Exercise objective>
Can you reproduce every line between the one holding "The height and width of the screenshot is (394, 749)." and the one holding "coord(264,78)", inclusive, with the requests kept, while shifting each coordinate in the answers by -48?
[start Materials provided]
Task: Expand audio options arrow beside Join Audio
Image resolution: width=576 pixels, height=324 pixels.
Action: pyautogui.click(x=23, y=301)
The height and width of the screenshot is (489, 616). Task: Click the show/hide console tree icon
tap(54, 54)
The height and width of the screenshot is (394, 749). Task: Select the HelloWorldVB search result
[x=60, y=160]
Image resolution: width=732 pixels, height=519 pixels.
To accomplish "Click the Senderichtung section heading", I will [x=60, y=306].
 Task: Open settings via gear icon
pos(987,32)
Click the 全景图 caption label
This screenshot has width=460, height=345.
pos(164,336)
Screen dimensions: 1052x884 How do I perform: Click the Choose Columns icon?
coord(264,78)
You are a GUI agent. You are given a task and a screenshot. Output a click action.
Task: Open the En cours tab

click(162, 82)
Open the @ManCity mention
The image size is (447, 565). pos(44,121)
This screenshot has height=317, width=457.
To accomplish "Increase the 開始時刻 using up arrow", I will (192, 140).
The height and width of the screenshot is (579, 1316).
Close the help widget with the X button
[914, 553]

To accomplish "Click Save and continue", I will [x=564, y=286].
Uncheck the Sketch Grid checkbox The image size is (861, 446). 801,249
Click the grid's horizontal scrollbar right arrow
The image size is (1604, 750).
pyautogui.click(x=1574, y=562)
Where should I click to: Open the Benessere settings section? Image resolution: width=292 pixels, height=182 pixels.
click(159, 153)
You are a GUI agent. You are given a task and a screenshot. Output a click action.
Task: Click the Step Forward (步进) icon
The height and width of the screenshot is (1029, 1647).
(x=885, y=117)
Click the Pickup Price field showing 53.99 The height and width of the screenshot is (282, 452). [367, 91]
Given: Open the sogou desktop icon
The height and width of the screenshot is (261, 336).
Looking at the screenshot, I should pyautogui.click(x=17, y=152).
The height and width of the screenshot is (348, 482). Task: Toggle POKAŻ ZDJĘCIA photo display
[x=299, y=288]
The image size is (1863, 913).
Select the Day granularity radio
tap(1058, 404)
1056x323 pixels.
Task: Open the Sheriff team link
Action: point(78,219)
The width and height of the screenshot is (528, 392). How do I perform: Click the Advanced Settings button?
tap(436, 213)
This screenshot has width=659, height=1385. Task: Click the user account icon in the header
[end Materials provided]
Exercise response>
The height and width of the screenshot is (394, 749). Task: Select the HelloWorldVB search result
[x=12, y=112]
Image resolution: width=732 pixels, height=519 pixels.
To accomplish "Click the Senderichtung section heading", I will [x=12, y=258].
 Task: Open settings via gear icon
pos(939,-16)
Click the 全景图 caption label
This screenshot has width=460, height=345.
pos(116,288)
Screen dimensions: 1052x884 How do I perform: Click the Choose Columns icon?
coord(216,30)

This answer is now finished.